The data section start

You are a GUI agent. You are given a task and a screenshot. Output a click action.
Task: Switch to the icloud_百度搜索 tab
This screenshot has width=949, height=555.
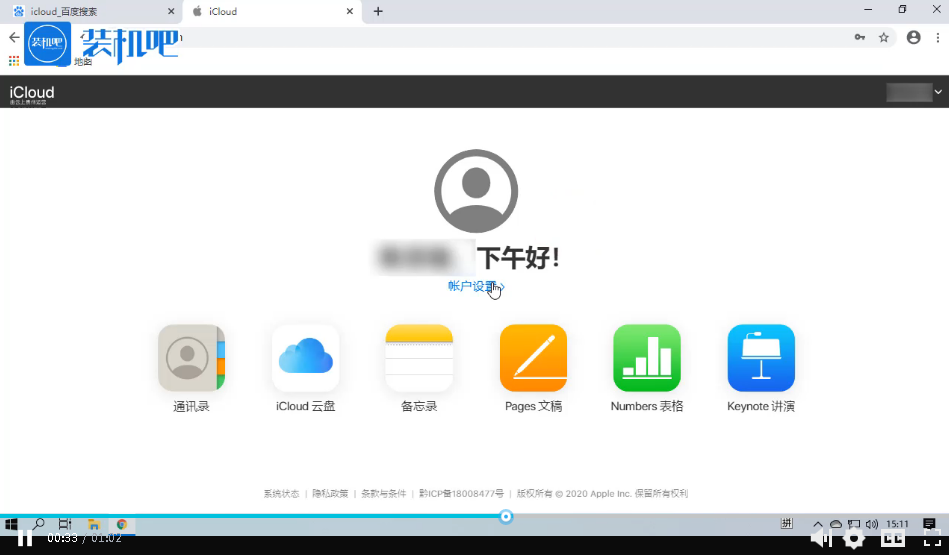pos(90,11)
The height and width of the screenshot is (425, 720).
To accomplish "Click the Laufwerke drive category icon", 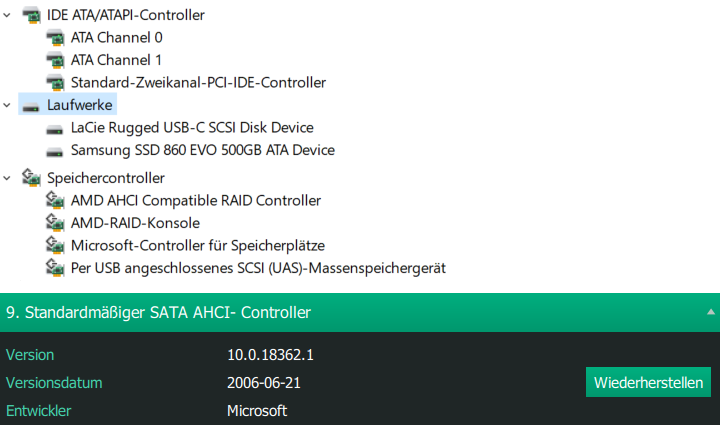I will click(x=31, y=105).
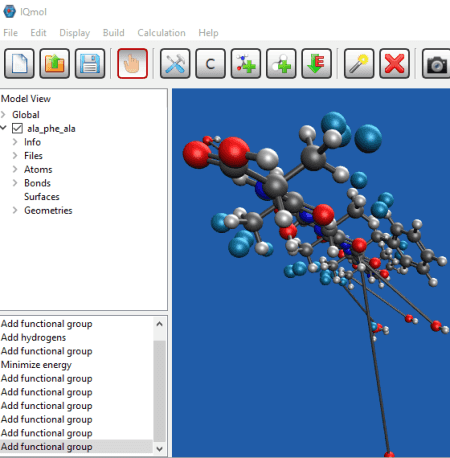Viewport: 450px width, 458px height.
Task: Click the red X delete icon
Action: coord(394,63)
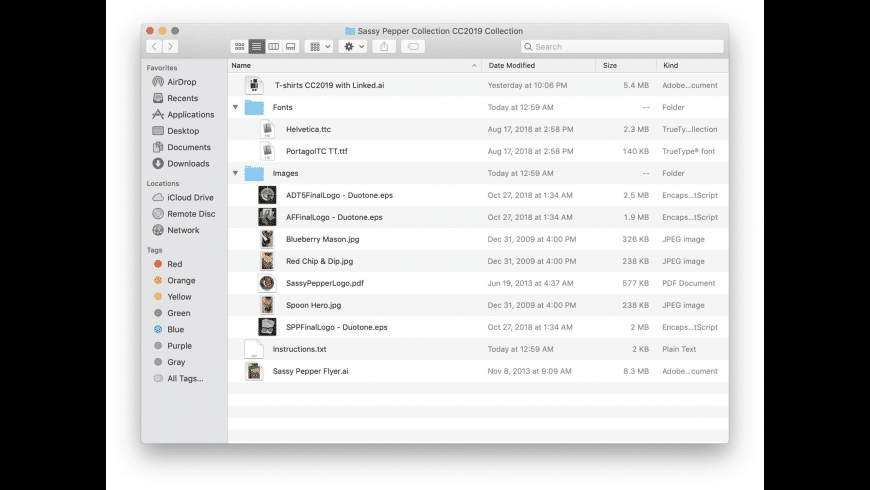Collapse the Images folder disclosure triangle
870x490 pixels.
click(235, 173)
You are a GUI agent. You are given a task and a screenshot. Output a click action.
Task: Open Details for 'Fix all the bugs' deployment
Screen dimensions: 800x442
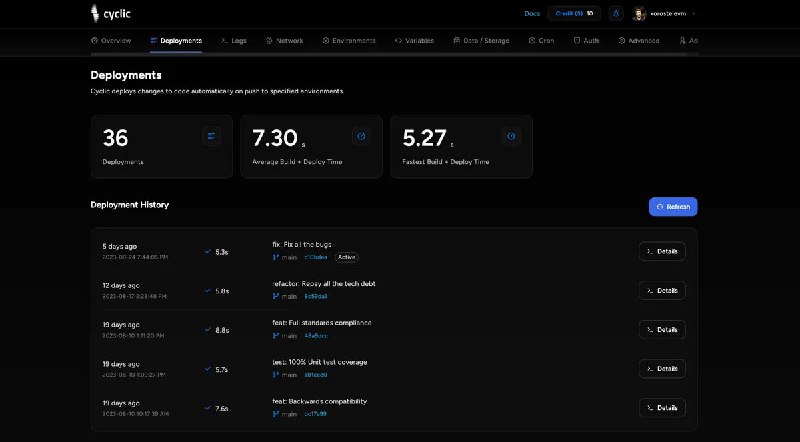click(x=662, y=252)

The data section end

The line containing "The height and" marks the end; please output exactly the lines of the listing above from its first line through that line, without pictures.

You are a GUI agent. You are given a task and a screenshot. Output a click action.
Task: Switch to the icloud_百度搜索 tab
This screenshot has width=949, height=555.
pos(90,11)
The height and width of the screenshot is (425, 720).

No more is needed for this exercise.